300Bキット製作記

この間、6BM8の真空管を使用したキットTU-870を製作したばかりなのに、性懲りもなく今度は、名高い真空管300Bを使用したキットが同じ会社から販売されているので、誘惑に負けて製作してみました。

300Bとは1930年代の終わりにアメリカで開発された真空管で映画館のオーディオシステムに採用されたものです。1983年までアメリカでは製作されたようですが、様々なバージョンがあります。300B Worldのページに詳しくその辺りの事は解説されています。

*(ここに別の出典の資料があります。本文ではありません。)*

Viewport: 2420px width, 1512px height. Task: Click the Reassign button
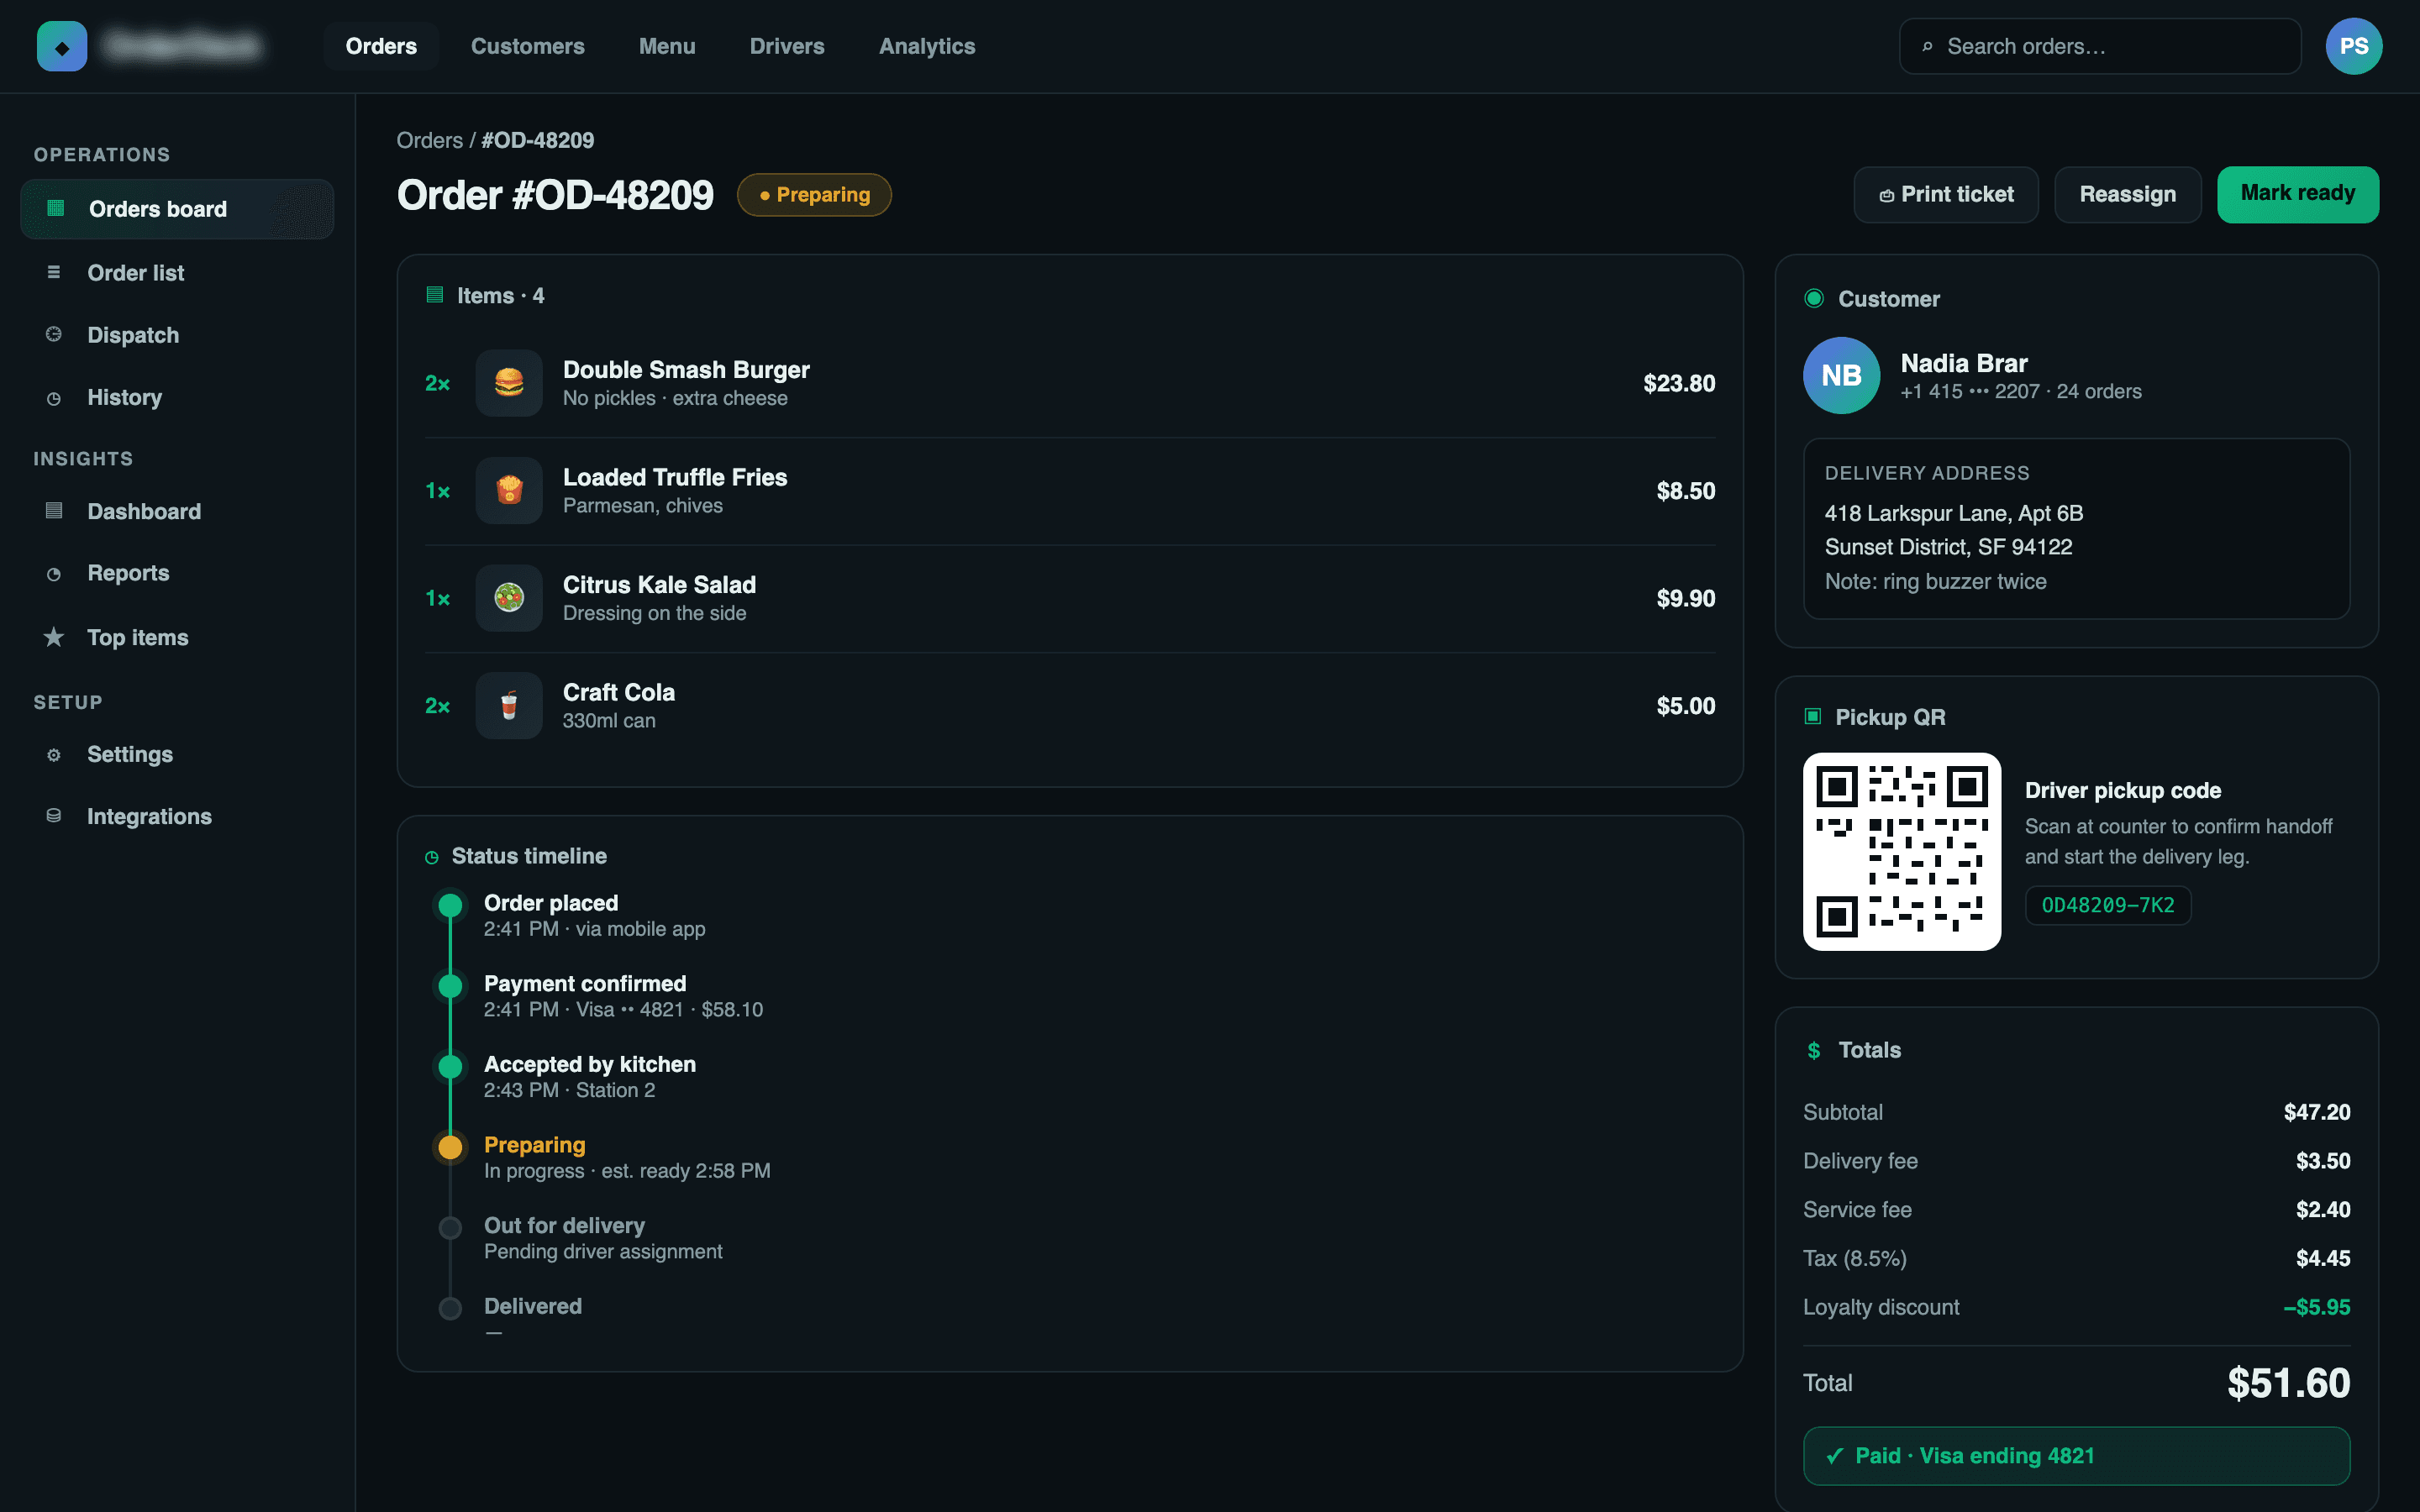coord(2128,194)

300Bと言う真空管は、オーディオファンの中では垂涎の的ととも言うべき名球のようですが、開発元のウェスタンエレクトリック社のオリジナル製品の入手はかなり困難で、価格も高いのが現状です。私が製作したTU873では、中国製の300Bが使用されています。(中国製でもバラで買うと1本1万2,000円以上するようで、球が切れてしまったらどうしようかと今から悩んでいます。)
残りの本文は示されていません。